Os preços da gasolina na Austrália dispararam esta semana após o colapso do cessar-fogo entre EUA e Irã, provocando um novo choque no mercado de combustíveis do país e gerando novos temores sobre a inflação. O salto repentino nos postos de gasolina segue uma alta global nos preços do petróleo, desencadeada pelo rompimento das negociações diplomáticas que haviam temporariamente acalmado as tensões no Oriente Médio.
O colapso do cessar-fogo e os mercados de petróleo
O cessar-fogo entre EUA e Irã, mediado há apenas algumas semanas, desmoronou depois que ambos os lados se acusaram de violações. Em poucas horas após o anúncio, os preços do petróleo bruto de referência subiram mais de 5%, à medida que os traders precificavam o risco renovado às rotas de abastecimento através do Estreito de Ormuz. Para a Austrália — um importador líquido de produtos petrolíferos refinados — esse movimento se traduz diretamente em custos mais altos de combustível no atacado, e esses custos agora estão aparecendo nos postos de gasolina em todo o país.

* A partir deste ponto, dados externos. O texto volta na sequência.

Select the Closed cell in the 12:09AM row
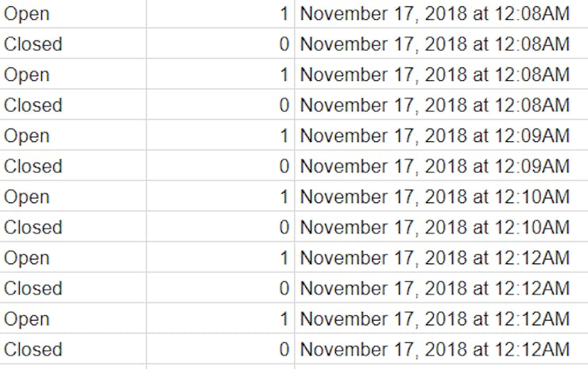 pos(73,166)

Dados do setor divulgados na sexta-feira mostraram que o preço médio da gasolina sem chumbo nas capitais atingiu AUD 2,15 por litro, um aumento de 18 centavos em relação à semana anterior. As áreas regionais, que muitas vezes enfrentam margens de transporte mais altas, registraram aumentos ainda mais acentuados.
Impacto sobre os motoristas e empresas australianas
O aumento dos preços está afetando famílias e empresas que já enfrentavam dificuldades com o alto custo de vida. Com o crescimento salarial defasado, o custo extra do combustível reduz os gastos discricionários e comprime as margens de lucro de setores dependentes de transporte, como logística, agricultura e varejo. Pequenos empresários — especialmente motoristas de entrega e agricultores — enfrentam um impacto operacional imediato.
O salto também ameaça desfazer a recente desaceleração da inflação cheia. Os preços dos combustíveis são um componente com grande peso no índice de preços ao consumidor, e uma alta sustentada pode elevar novamente as leituras mensais do IPC, complicando as perspectivas para o Banco da Reserva da Austrália.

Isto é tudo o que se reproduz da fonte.